What you have to do
According to the energy storage passage, where does Doug Staker say energy storage has its highest economic value?

Provided text
Enter energy storage. “In theory, to provide stability, you put energy storage where the instability is,” said Rick Luebbe, CEO of Energ2. Steve Minnihan, senior analyst at Lux Research, agrees; all things being equal in terms of $/kWh costs and architectures, “the most value is putting [energy storage] where you have the highest volatility.” Of course the reality is that costs (and prices) are not equalized; there are different costs for utilities to put in large centralized energy storage facilities, compared with putting lots of batteries in smaller installations further out on the grid.

Thus, the key to energy storage, many argue, is putting it at the very edge of the grid where it can optimize generation, transmission, and distribution, from integration of renewable energy generation to demand response programs, and can better respond as grid back-up power in the event of storms and disasters. “The highest economic value [of energy storage] is not at the substation but at the edge, improving distribution losses and performance in the supply chain,” explained Doug Staker, VP of business development for Demand Energy.


Energy storage’s value increases as approaches the edge of the grid and the customer’s load, with economic benefits accruing to both the utility and the end-user. Credit: Demand Energy, inspired by KEMA’s locational value of energy storage perspective.

A Home Everywhere

Energy storage can solve many problems all along the energy supply chain: T&D deferral, demand response, power quality & reliability, frequency control, and mitigation of solar and wind energy intermittency. Because of this, the desired end goal influences where an energy storage technology is best placed.

Stored records
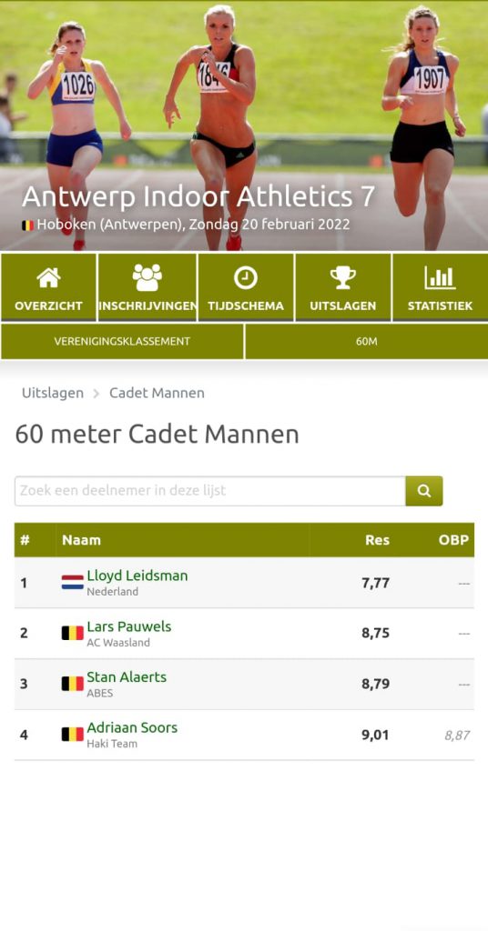
Task: Open athlete Adriaan Soors's profile
Action: point(132,727)
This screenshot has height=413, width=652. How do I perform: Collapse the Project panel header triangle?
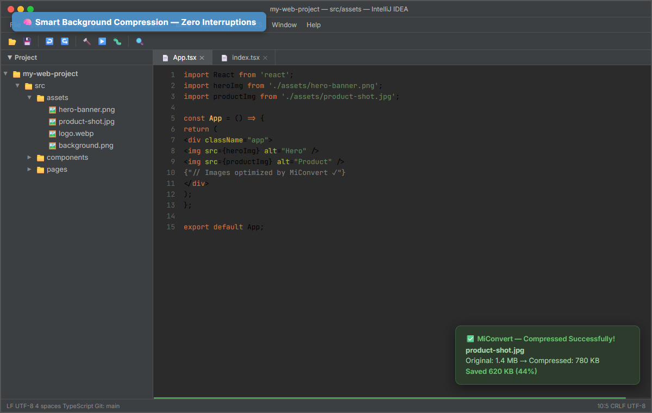(9, 58)
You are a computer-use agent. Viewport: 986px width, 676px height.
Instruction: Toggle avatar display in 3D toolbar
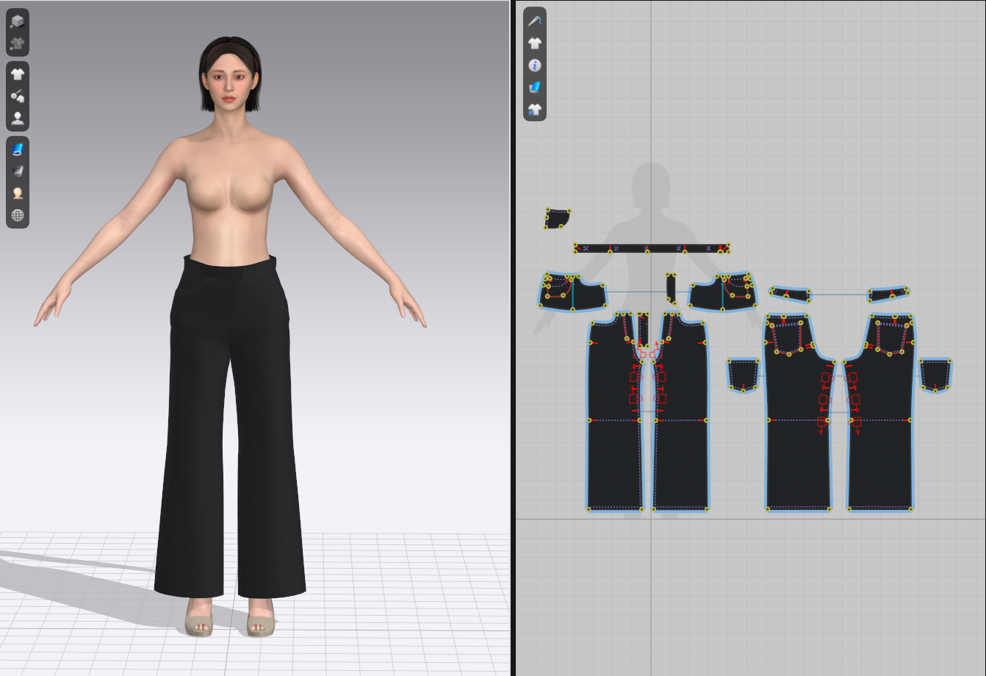click(18, 118)
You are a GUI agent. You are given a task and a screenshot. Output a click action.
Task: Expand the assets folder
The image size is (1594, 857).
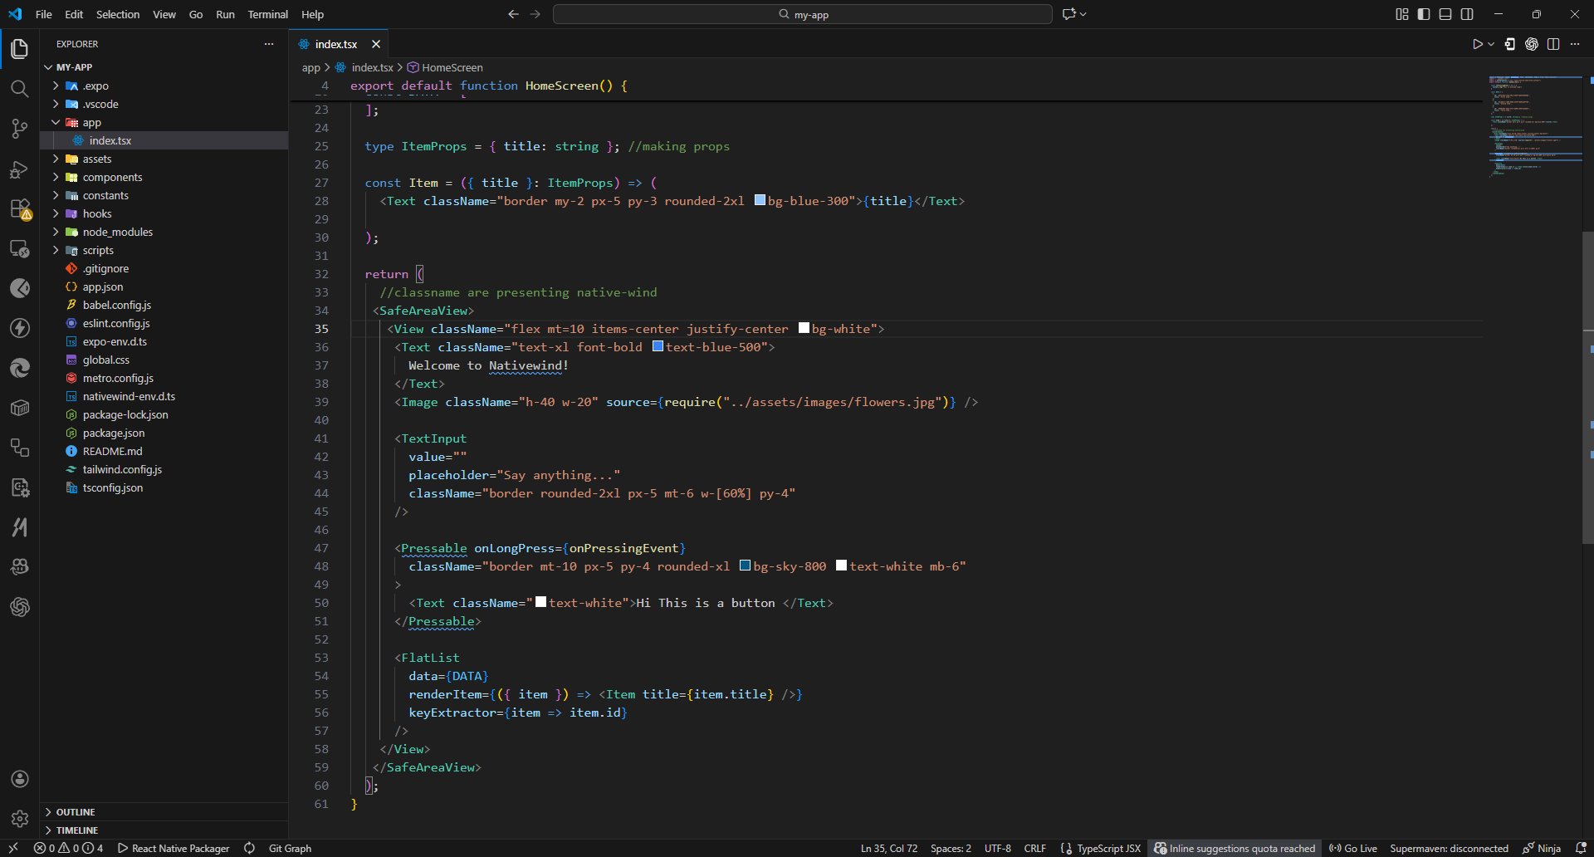tap(96, 159)
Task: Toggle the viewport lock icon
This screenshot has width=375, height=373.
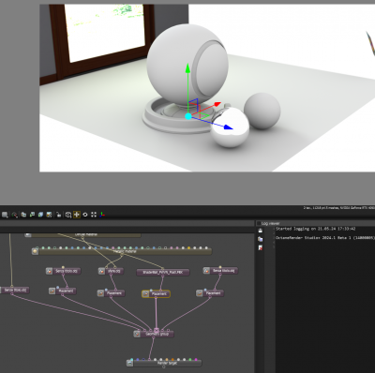Action: coord(58,215)
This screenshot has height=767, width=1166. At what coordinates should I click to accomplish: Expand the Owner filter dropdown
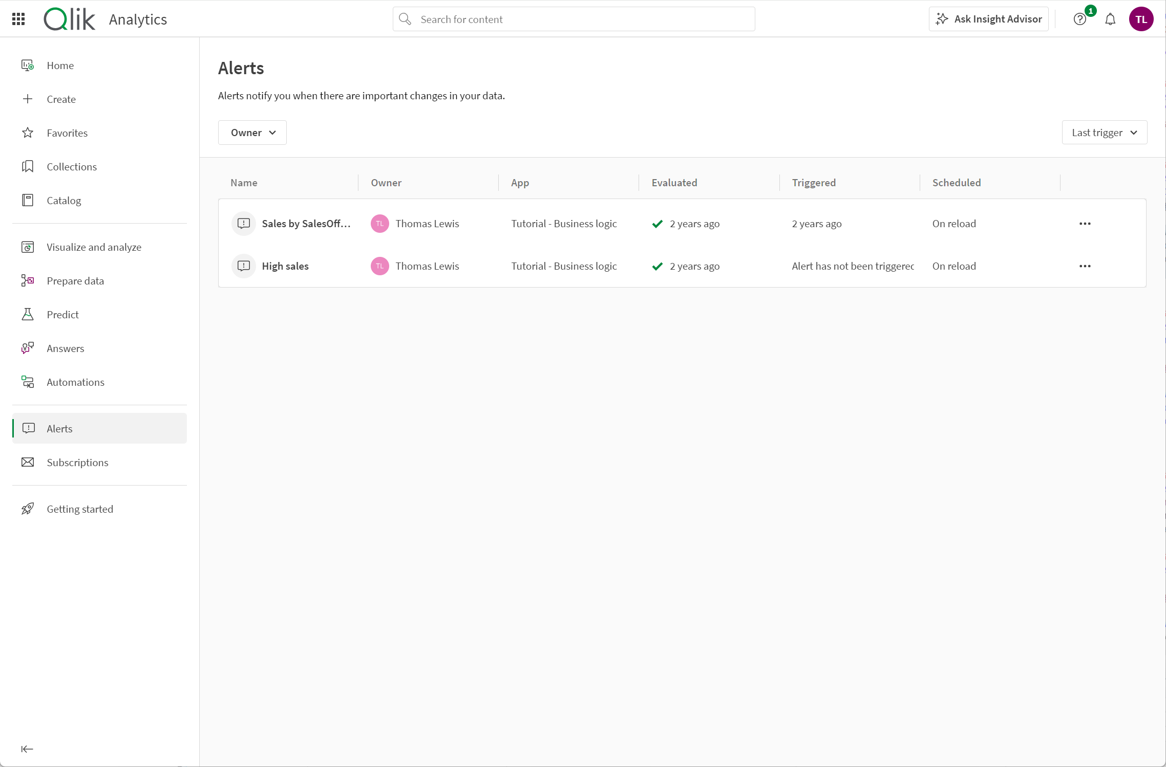click(253, 132)
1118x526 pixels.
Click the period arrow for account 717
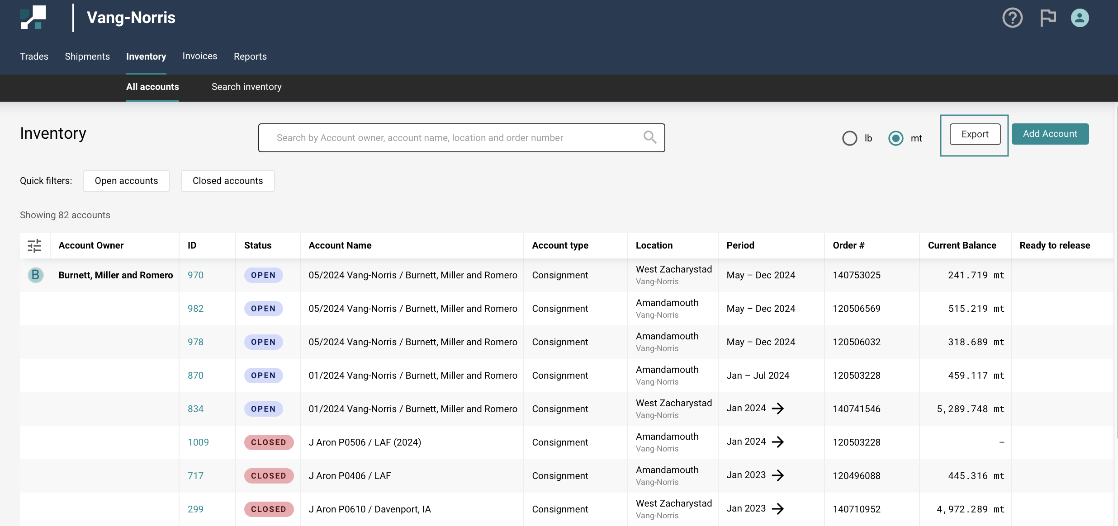coord(778,475)
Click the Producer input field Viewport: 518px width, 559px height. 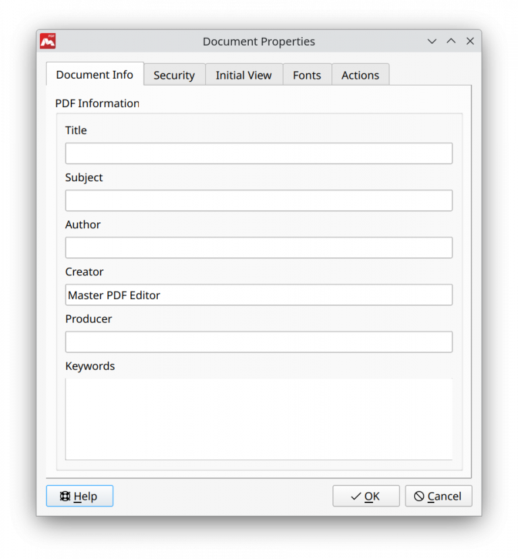pos(258,341)
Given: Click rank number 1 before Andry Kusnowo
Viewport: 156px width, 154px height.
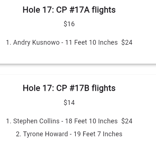Looking at the screenshot, I should 9,42.
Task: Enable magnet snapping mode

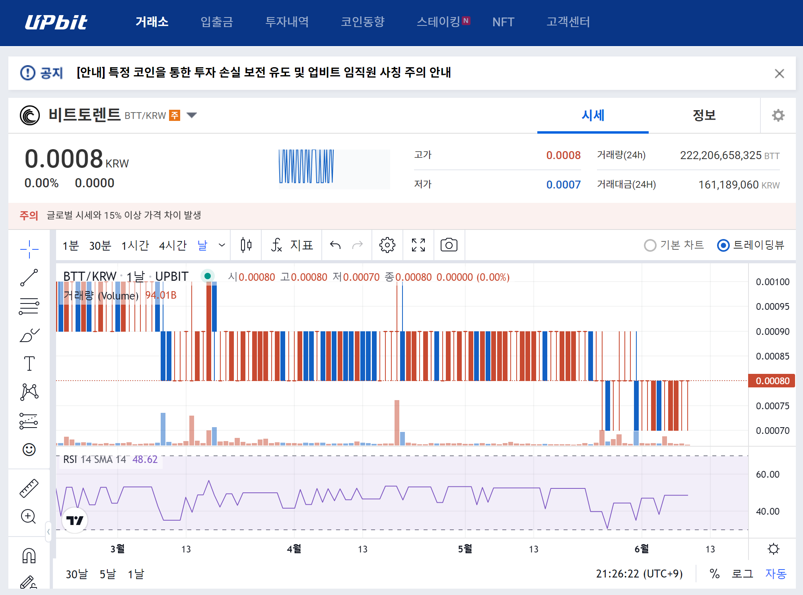Action: [29, 556]
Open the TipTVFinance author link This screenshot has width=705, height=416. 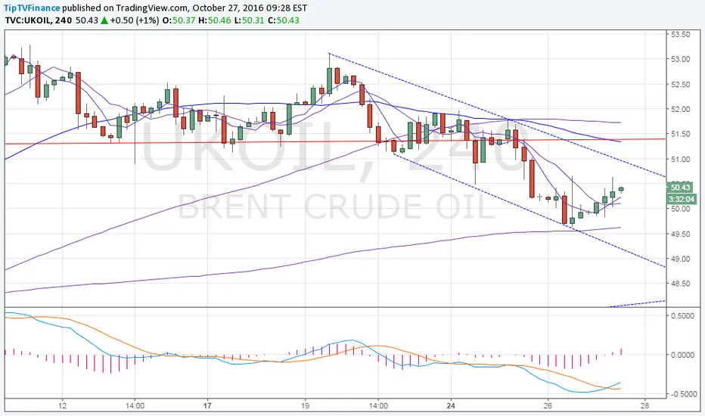point(32,8)
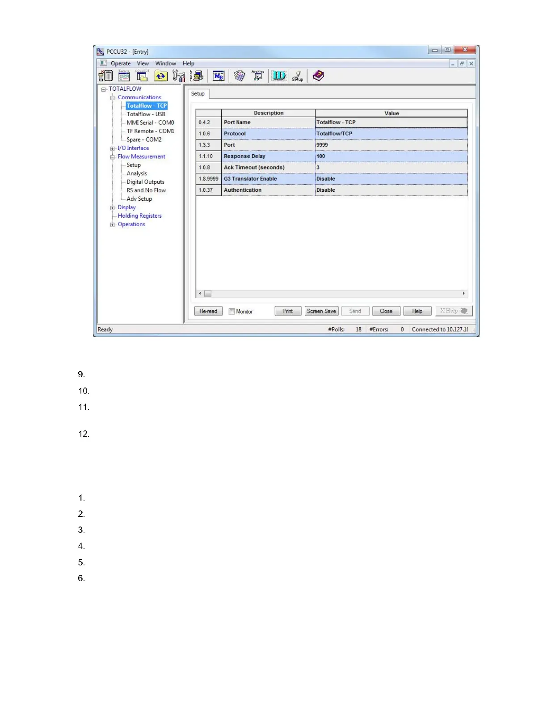Expand the I/O Interface tree node
Image resolution: width=547 pixels, height=708 pixels.
(x=113, y=148)
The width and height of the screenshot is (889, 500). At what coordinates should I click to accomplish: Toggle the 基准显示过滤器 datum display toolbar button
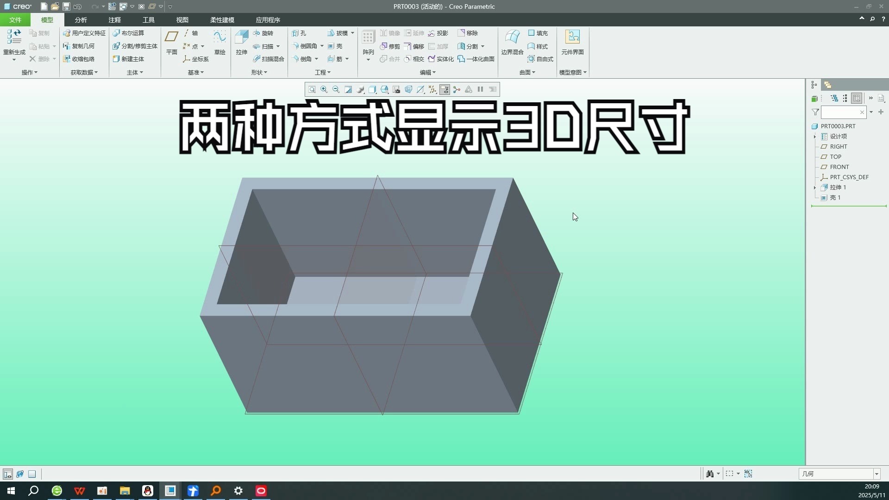click(432, 89)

Task solution
At the edge of the grid rather than at the substation.